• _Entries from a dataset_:

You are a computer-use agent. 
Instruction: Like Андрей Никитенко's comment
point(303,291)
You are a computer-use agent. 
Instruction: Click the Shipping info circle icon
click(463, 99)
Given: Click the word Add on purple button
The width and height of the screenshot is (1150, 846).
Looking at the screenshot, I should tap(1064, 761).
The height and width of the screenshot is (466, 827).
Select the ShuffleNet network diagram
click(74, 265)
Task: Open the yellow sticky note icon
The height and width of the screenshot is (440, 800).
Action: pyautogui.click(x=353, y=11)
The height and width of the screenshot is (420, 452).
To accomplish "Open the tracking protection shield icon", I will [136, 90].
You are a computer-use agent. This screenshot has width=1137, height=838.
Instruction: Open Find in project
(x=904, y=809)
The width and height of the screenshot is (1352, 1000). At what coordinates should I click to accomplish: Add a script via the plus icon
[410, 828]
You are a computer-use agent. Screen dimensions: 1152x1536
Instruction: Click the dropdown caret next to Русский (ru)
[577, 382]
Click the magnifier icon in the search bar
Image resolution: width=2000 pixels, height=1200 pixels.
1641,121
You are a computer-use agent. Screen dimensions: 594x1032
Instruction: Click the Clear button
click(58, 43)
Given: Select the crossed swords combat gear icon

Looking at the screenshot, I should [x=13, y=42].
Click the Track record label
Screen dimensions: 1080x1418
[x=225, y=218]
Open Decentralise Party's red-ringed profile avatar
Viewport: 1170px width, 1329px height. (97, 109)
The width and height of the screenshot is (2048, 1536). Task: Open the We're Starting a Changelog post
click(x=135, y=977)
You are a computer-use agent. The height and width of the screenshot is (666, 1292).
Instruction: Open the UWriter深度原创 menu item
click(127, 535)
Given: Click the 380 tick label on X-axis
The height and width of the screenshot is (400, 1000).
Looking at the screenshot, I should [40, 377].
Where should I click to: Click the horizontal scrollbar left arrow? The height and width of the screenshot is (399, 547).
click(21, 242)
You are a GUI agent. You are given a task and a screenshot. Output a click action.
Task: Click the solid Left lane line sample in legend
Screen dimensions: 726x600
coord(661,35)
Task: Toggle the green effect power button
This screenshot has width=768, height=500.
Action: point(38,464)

• _Do this_: Give the lines of the material above as a numbered list, from the line containing "Task: Toggle the green effect power button" through the end of the material, both ends included and blank lines omitted.

• _Output below_:
1. Task: Toggle the green effect power button
2. This screenshot has width=768, height=500.
3. Action: point(38,464)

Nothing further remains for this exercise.